Ketika Ayah Ada, tetapi Tak Hadir: Potret Fatherless di Tengah Keluarga Indonesia
Fenomena Fatherless-Pinterest-
RADARTVNEWS.COM – Seorang ayah mungkin setiap hari berada di rumah, tetapi belum tentu benar-benar hadir dalam kehidupan anak. Kesibukan bekerja, penggunaan gawai, hingga anggapan bahwa pengasuhan merupakan tanggung jawab ibu dapat membuat interaksi antara ayah dan anak semakin terbatas.
Kondisi tersebut menjadi salah satu gambaran fenomena fatherless yang kini menjadi perhatian di Indonesia. fatherless merupakan kondisi ketika anak mengalami minimnya atau bahkan ketiadaan peran ayah, baik secara fisik maupun emosional.
Fenomena ini tidak hanya terjadi ketika seorang anak kehilangan ayah akibat kematian atau perceraian. Ayah yang bekerja jauh dari keluarga juga dapat membuat anak kehilangan kehadiran fisiknya. Bahkan ketika tinggal dalam satu rumah, seorang ayah tetap dapat disebut kurang hadir apabila tidak terlibat secara nyata dalam pengasuhan.
Kemendukbangga/BKKBN melalui Pendataan Keluarga (PK) 2025 melaporkan angka fatherless di Indonesia ditaksir mencapai 25,8 persen. Angka tersebut lebih tinggi di wilayah perdesaan yang mencapai 26,3 persen dibandingkan perkotaan sebesar 25,4 persen.
Artinya, persoalan fatherless bukan hanya berkaitan dengan keluarga yang kehilangan sosok ayah, tetapi juga tentang bagaimana peran ayah dijalankan dalam kehidupan sehari-hari.

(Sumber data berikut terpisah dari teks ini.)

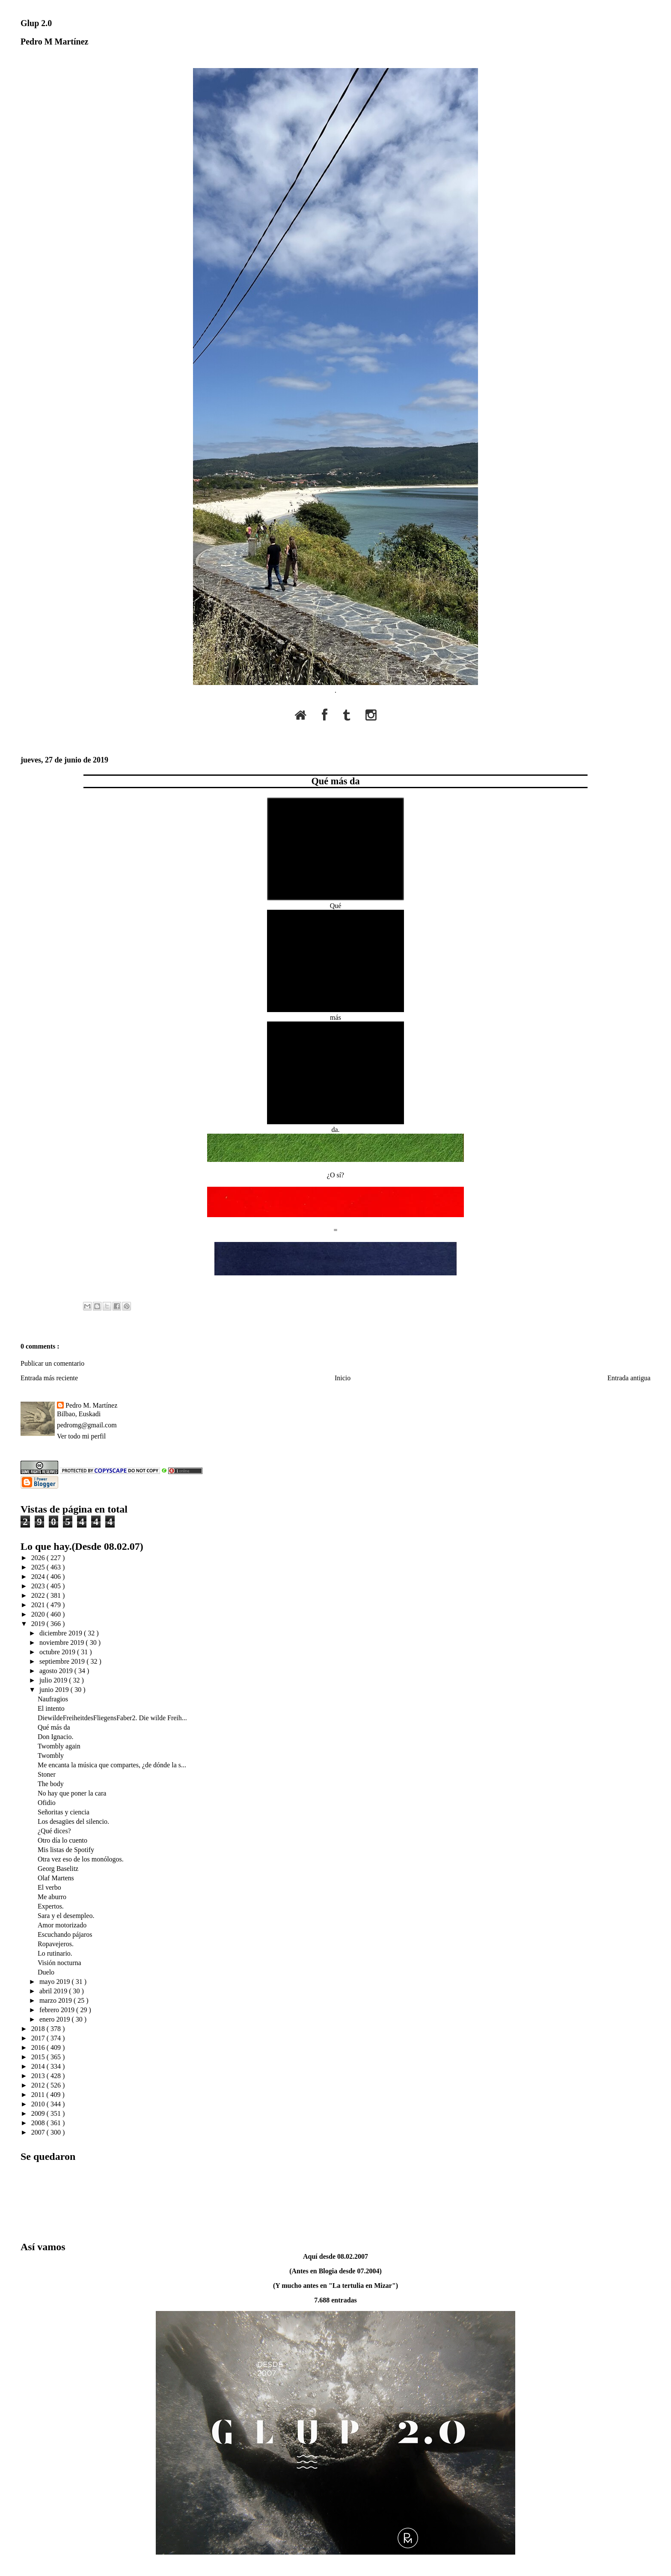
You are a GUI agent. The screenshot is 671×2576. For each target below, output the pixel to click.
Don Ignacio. (56, 1736)
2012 (39, 2085)
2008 (39, 2122)
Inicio (342, 1378)
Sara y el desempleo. (66, 1915)
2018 (39, 2028)
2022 (39, 1595)
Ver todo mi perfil (81, 1436)
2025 (39, 1567)
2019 (39, 1623)
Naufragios (53, 1699)
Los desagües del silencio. (73, 1821)
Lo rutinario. (55, 1953)
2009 (39, 2113)
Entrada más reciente (49, 1378)
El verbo (49, 1887)
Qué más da (335, 781)
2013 (39, 2075)
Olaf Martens (56, 1878)
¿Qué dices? (54, 1830)
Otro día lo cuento (62, 1840)
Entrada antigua (628, 1378)
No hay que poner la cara (72, 1793)
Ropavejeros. (56, 1944)
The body (51, 1783)
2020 (39, 1614)
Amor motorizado (62, 1925)
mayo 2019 (55, 1981)
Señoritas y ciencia (63, 1812)
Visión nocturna (59, 1962)
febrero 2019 (57, 2009)
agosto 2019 (56, 1670)
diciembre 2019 (61, 1633)
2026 (39, 1557)
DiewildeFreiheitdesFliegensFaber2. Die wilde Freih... (112, 1717)
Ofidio (47, 1802)
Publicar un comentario (52, 1363)
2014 (39, 2066)
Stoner (47, 1774)
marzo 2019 (56, 2000)
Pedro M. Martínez (91, 1405)
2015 (39, 2057)
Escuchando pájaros (65, 1934)
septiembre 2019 (62, 1661)
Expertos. (51, 1906)
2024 (39, 1576)
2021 (39, 1604)
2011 (38, 2094)
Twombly (51, 1755)
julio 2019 (54, 1680)
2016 (39, 2047)
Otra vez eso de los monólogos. (81, 1859)
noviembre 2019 (62, 1642)
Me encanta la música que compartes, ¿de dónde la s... (112, 1765)
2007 (39, 2132)
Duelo (46, 1972)
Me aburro (52, 1896)
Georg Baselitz (58, 1868)
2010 (39, 2104)
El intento (51, 1708)
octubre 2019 (58, 1652)
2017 (39, 2038)
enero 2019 (55, 2019)
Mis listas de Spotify (66, 1849)
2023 (39, 1586)
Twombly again (59, 1746)
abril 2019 (54, 1991)
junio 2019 (55, 1689)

Salah satu faktor yang dapat menyebabkan ketidakhadiran ayah adalah perceraian. Berdasarkan data yang dicantumkan Kemendukbangga, Dirjen Bimas Islam Kementerian Agama mencatat terdapat 394.608 kasus perceraian pada 2024. Sebelumnya, angka perceraian bahkan mencapai 516.344 kasus pada 2022.
Selain perceraian dan kematian, migrasi kerja juga menjadi salah satu faktor. Banyak ayah harus bekerja jauh dari keluarga, baik di luar daerah maupun di luar negeri, sehingga tidak dapat mendampingi anak secara langsung setiap hari.
Data Susenas 2024 yang dicantumkan dalam artikel Kemendukbangga menunjukkan sebanyak 2,6 persen anak usia 0–17 tahun atau sekitar 2,48 juta anak tidak tinggal bersama ayahnya secara fisik. Sementara itu, 3,5 persen anak usia 0–17 tahun atau sekitar 3,52 juta anak tidak tinggal bersama kedua orang tuanya secara utuh.
Namun, persoalan fatherless tidak hanya disebabkan oleh kondisi tersebut. Pola pengasuhan yang masih menempatkan ibu sebagai pihak utama dalam mengurus anak juga dapat membuat keterlibatan ayah menjadi terbatas.
Ayah sering kali diposisikan sebagai pencari nafkah, sementara urusan mendidik, menemani, dan mengasuh anak lebih banyak dibebankan kepada ibu. Padahal, kehadiran ayah memiliki peran dalam memberikan kasih sayang, keteladanan, perlindungan, sekaligus membantu membangun karakter anak.
Ketidakhadiran peran ayah juga dapat meninggalkan dampak jangka panjang. Anak yang kurang mendapatkan keterlibatan ayah berpotensi menghadapi persoalan dalam aspek psikologis, pendidikan, sosial, hingga ekonomi.
Dalam aspek psikologis, anak dapat lebih rentan mengalami stres, kecemasan, dan kesulitan membangun rasa percaya diri. Sementara dalam bidang pendidikan, kurangnya dukungan ayah dapat berkaitan dengan meningkatnya risiko anak mengalami kesulitan dalam menjalani pendidikan, terutama pada keluarga yang berada dalam kondisi ekonomi rentan.
Dampaknya juga dapat meluas ke kehidupan sosial. Anak yang tidak mendapatkan figur ayah secara memadai berpotensi mencari sosok pengganti di luar keluarga. Jika lingkungan yang ditemui tidak tepat, kondisi tersebut dapat meningkatkan kerentanan anak terhadap pergaulan negatif.
Karena itu, kehadiran ayah tidak seharusnya hanya diukur dari seberapa sering berada di rumah. Komunikasi, perhatian, keterlibatan dalam menyelesaikan masalah anak, hingga memberikan contoh dalam kehidupan sehari-hari menjadi bagian penting dari pengasuhan.